**TEXT PASSAGE**
In 2011, it was announced that what was then Rádio Eldorado ESPN would begin broadcasting on FM, taking over Eldorado’s frequency and changing its name to Estadão ESPN. With this change, the station moved on March 20 to the 107.3 MHz frequency, where Rádio Brasil 2000, owned by the foundation of the same name, had been operating. Brasil 2000 transitioned to an internet radio station following the broadcast change and ceased operations in 2016 (Brasil 2000 had already been a partner of the radio station since 2009, rebroadcasting sports games). The Brasil 2000 Foundation also became a content partner of Eldorado.

In January 2017, Grupo Estado launched a voluntary separation plan at the Estadão and Eldorado radio stations. As reported by the website Comunique-se, the plan called for the number of radio station operators to be cut in half. In February of that same year, it began simulcasting programming with Rádio Estadão until the station ceased operations. Eldorado FM absorbed part of Estadão’s programming.

**INFORMATION GIVEN**
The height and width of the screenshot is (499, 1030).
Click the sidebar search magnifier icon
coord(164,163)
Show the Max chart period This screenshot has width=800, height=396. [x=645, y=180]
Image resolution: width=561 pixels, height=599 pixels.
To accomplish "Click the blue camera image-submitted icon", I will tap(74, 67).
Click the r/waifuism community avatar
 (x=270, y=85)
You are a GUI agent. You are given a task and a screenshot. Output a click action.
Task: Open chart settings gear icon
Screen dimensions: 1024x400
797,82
==
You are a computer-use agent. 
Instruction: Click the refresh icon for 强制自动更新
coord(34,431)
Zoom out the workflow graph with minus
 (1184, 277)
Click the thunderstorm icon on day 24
* * *
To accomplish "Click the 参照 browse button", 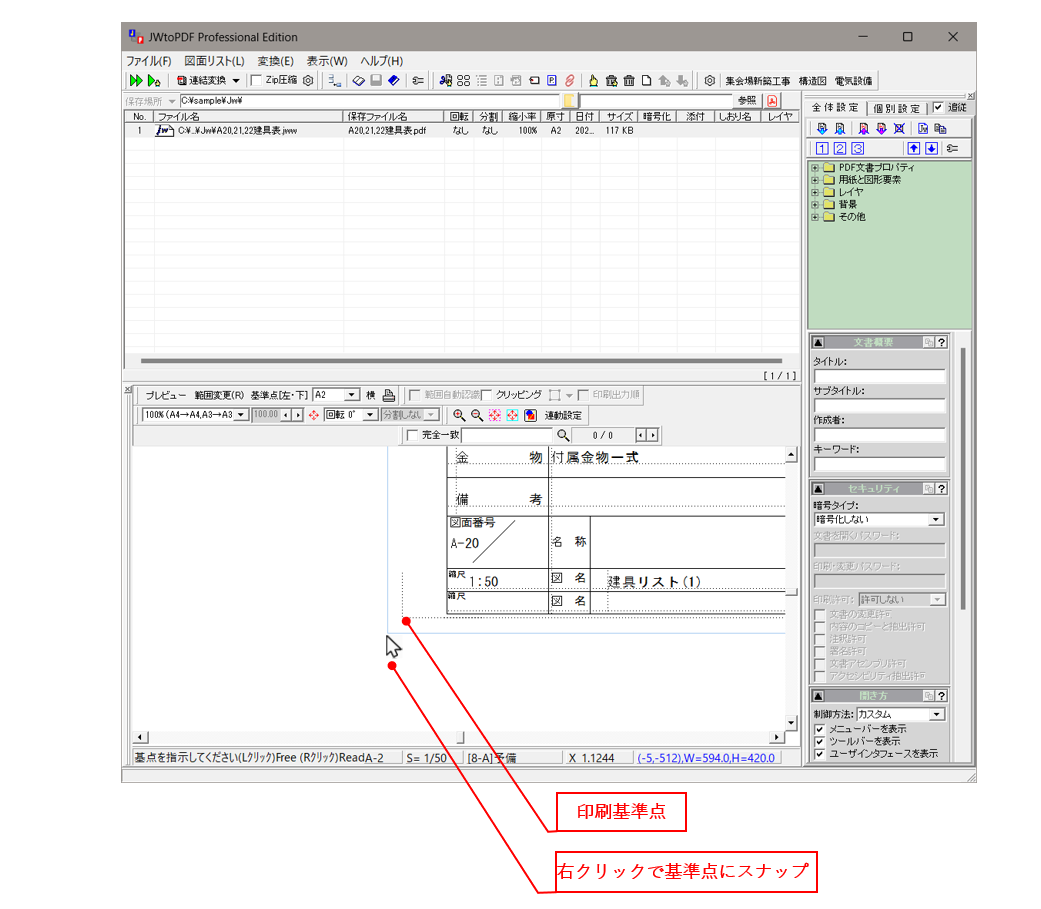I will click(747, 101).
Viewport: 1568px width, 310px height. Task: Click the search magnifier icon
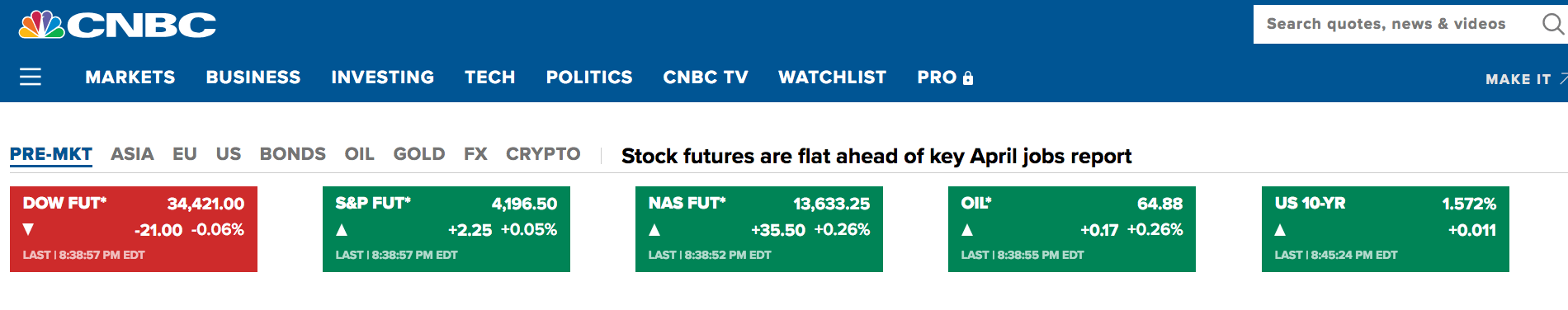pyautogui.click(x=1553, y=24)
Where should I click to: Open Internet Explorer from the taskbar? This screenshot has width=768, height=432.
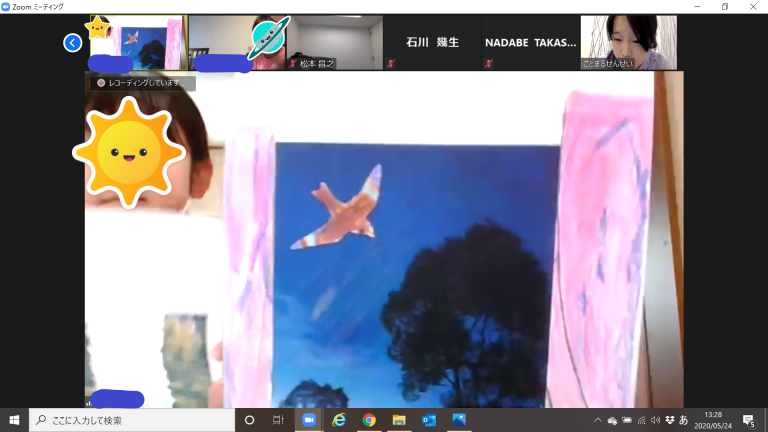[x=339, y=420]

**APPLY WHAT YOU READ**
a) Answer these questions from the radio station passage, one line each:
(i) To what frequency did the station move on March 20?
(ii) Since what year had Brasil 2000 been a partner of the radio station?
(iii) Which website reported on Grupo Estado's voluntary separation plan?
b) List every year that the radio station passage mentions.
c) Reproduce word for word the stretch of the radio station passage from "In January 2017, Grupo" through "of Estadão’s programming.".

**SOLUTIONS TO EACH TASK**
a)
(i) 107.3 MHz
(ii) 2009
(iii) Comunique-se

b) 2009, 2011, 2016, 2017

c)
In January 2017, Grupo Estado launched a voluntary separation plan at the Estadão and Eldorado radio stations. As reported by the website Comunique-se, the plan called for the number of radio station operators to be cut in half. In February of that same year, it began simulcasting programming with Rádio Estadão until the station ceased operations. Eldorado FM absorbed part of Estadão’s programming.